Toronto is the most populous city in Canada and the capital city of the Canadian province of Ontario. With a population of 2,794,356 in 2021, it is the fourth-most populous city in North America. The city is the anchor of the Golden Horseshoe, an urban agglomeration of 9,765,188 people (as of 2021) surrounding the western end of Lake Ontario, while the Greater Toronto Area proper had a 2021 population of 6,712,341. Toronto is an international centre of business, finance, arts, sports and culture and is one of the most multicultural and cosmopolitan cities in the world.Indigenous peoples have travelled through and inhabited the Toronto area, located on a broad sloping plateau interspersed with rivers, deep ravines, and urban forest, for more than 10,000 years. After the broadly disputed Toronto Purchase, when the Mississauga surrendered the area to the British Crown, the British established the town of York in 1793 and later designated it as the capital of Upper Canada.
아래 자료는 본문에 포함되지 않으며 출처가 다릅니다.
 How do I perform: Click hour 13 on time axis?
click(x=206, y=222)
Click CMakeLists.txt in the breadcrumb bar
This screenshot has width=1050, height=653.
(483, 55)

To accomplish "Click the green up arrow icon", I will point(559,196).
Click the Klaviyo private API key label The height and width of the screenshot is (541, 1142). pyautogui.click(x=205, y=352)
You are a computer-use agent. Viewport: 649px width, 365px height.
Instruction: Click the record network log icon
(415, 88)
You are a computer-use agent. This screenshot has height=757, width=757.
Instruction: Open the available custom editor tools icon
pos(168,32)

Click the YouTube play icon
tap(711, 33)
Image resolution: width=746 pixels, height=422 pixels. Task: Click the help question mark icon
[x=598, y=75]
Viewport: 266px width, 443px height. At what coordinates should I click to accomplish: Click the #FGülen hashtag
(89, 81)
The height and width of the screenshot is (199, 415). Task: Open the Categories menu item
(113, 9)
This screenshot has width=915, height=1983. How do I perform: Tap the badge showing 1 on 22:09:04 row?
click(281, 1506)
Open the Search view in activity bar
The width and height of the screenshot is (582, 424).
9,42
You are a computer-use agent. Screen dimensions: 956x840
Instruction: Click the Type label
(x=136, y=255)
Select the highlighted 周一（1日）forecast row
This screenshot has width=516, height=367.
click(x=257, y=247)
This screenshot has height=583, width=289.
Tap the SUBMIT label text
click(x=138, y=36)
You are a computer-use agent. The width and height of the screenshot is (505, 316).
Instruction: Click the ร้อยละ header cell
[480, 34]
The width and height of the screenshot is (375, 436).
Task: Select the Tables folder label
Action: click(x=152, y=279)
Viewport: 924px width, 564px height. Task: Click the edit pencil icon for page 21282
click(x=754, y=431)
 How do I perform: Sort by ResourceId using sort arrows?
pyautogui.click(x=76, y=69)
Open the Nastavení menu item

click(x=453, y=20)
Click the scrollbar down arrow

During the War o

In [25]:
# use retriever as part of a query engine
from llama_index.core.query_engine import RetrieverQueryEngine

# configure response synthesizer
response_synthesizer = get_response_synthesizer(response_mode="tree_summarize")

# assemble query engine
query_engine = RetrieverQueryEngine(
    retriever=retriever,
    response_synthesizer=response_synthesizer,
)

# query
response = query_engine.query("What are the sports teams in Toronto?")
print(response)

The sports teams in Toronto are the Toronto Maple Leafs (NHL), Toronto Raptors (NBA), Toronto Blue Jays (MLB), Toronto FC (MLS), Toronto Argonauts (CFL), Toronto Rock (National Lacrosse League), Toronto Wolfpack (Rugby Football League), Toronto Rush (American Ultimate Disc League), and the Toronto Six (National Women's Hockey League).